I am pretty sure I have used the word doppleganger before. And possibly incorrectly.
I don't care. I still won't look it up to see if I am using it any more correct in this post. So don't check. Cuz I don't care.
I was out on Thursday night and ran into a woman I have heard about. All I had heard, was her connection to this crazy guy who comes into JobOne and asks us to wrap these SUPER expensivo presents he's purchased for his GF.
Side note: we don't do gift wrapping at JobOne. But he's all weird and we can usually get him to spend a couple-a bucks in the store so we do it for him. Twice a year. Valentine's Day and her birthday. I guess on Christmas he finds some other sucker to wrap his crap. Probably in the mall. Poor mall workers.
Or maybe the thing he buys are like big shiny Mercedes, so he just puts those huge ass bows on them. Who knows. Either way, he is weird, she dates him. Or did. Or does. Or doesn't now again, but soon will again.
This girl and I, we started talking. She is a tiny little bundle of energy. So right away I already see that we are similar. ( My lack of her super creep ex separates us enough, but kind of worries me about my future as soon as I realize she and I are similar) As we start talking we discover eerily similar things about each other.
She's a Pisces. Not that weird but when you can pin point one from just a conversation... A little weird.And mind you, I know almost nothing about the Astrologizzle stuff. Then as we discuss the men in our lives, the ones that we can't let go of. They are both Virgos. And something in us tells us that deep connection we feel can totally be translated into a fulfilling relationship.
Guess what?! It doesn't. It can't. It won't. If she is any indicator of that, 8 years back and forth with a real live "crazy" is not the path I want to continue on.
Then she says there is this guy who she hasn't given a chance for some reason. For years he has asked her out. Great guy. She is now giving him a chance. He is a pisces as well. Weird.
I swear we were talking about one person. We described our brothers and our relationships with them. Yup, still one person.

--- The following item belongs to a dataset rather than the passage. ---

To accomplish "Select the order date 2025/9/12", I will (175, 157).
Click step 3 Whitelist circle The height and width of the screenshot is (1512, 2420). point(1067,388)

Only she was 20 years older than myself.
Note to self: don't be her then, okay to be her now at 23. Not at 43. Divorced with two kids and still effing around with the "wrong" guy.
No thank you.
So I'm pretty sure I got my little vision of the future. Now I just need to figure out how to avoid it. Or kind of. Cuz she's all successful and cute and fun still. So I can still be like her in that aspect.
Or maybe she has nothing to do with my life and it all gets chalked up to coincidence!

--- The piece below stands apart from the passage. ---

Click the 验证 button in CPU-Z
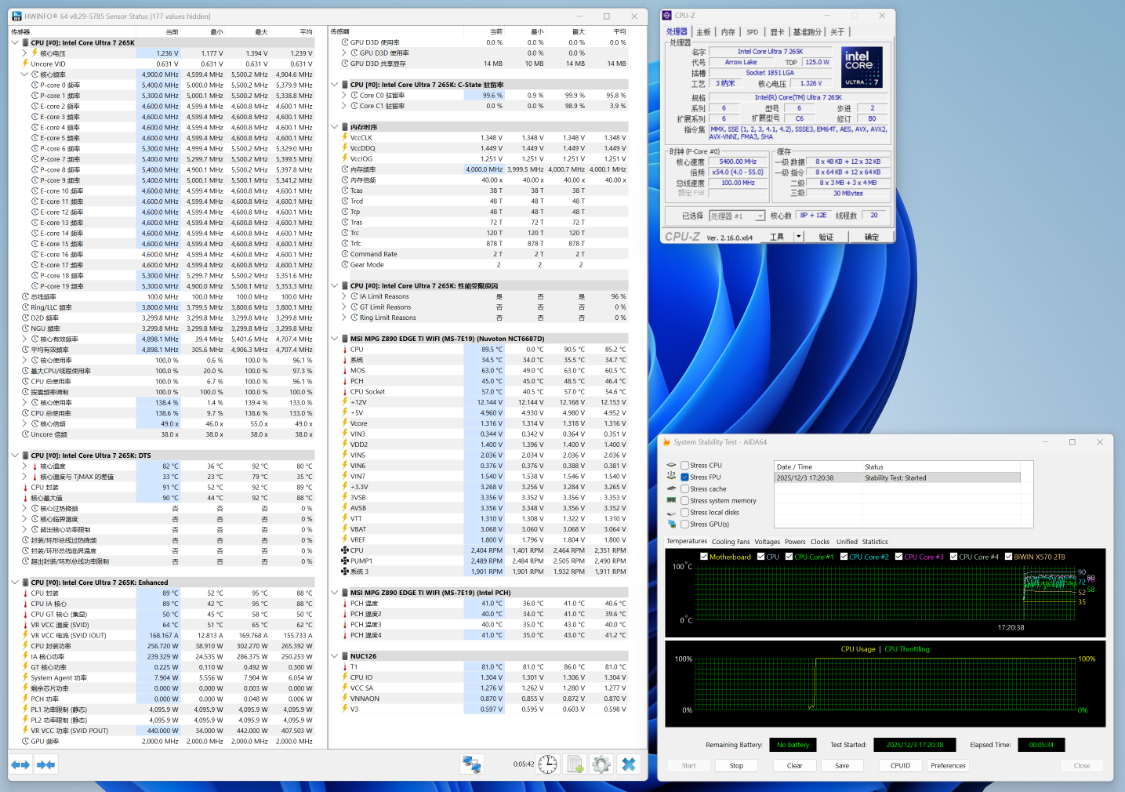Screen dimensions: 1125x792 tap(826, 237)

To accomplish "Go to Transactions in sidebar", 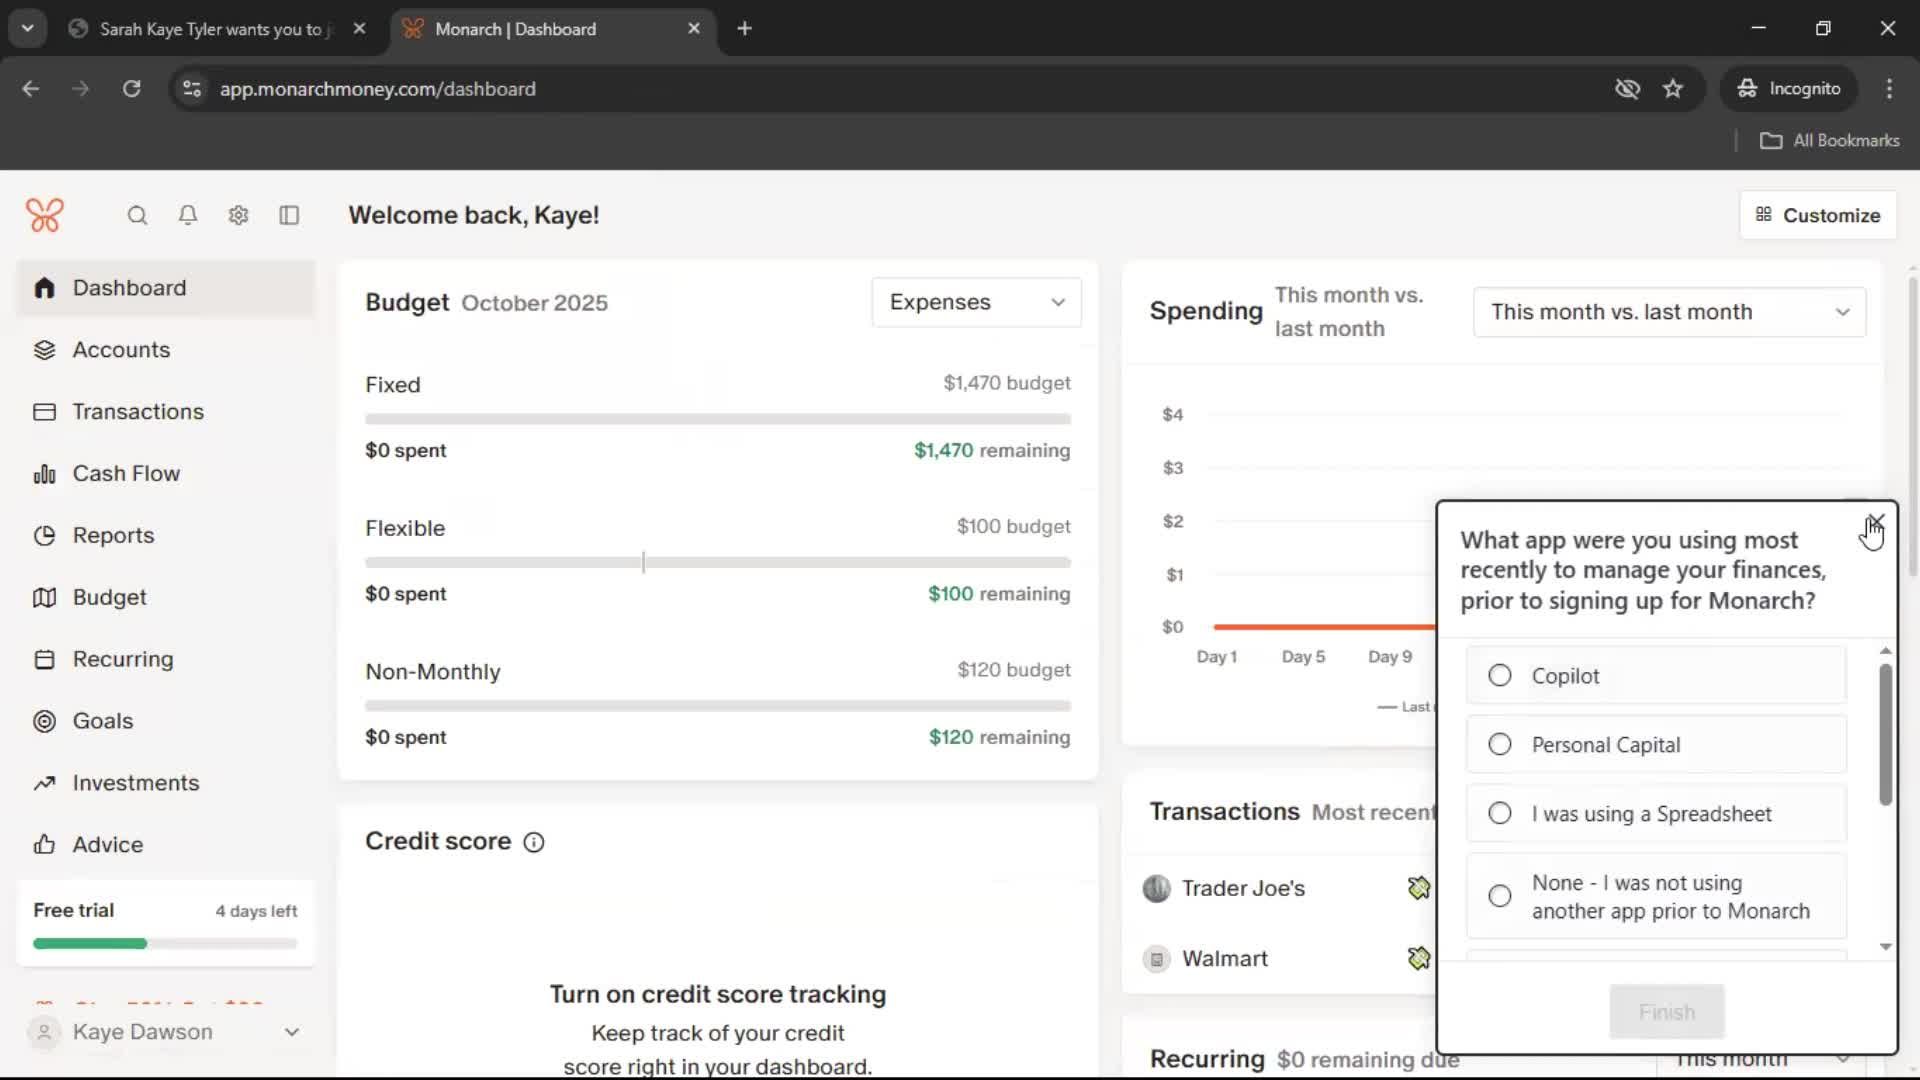I will [x=138, y=412].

To tell you the truth, I'm a little delirious. I woke up at 6am to work an event, a 5k in the blistering windy cold. I am now at JobOne. Only to finish there midday and move on to JobTwo. Maybe I will be home by midnight. Maybe.
Then wake up bright and early to go right back to JobTwo.
Can't someone just pay me enough to work one job? Or is that two much to ask? Being a college dropout and all.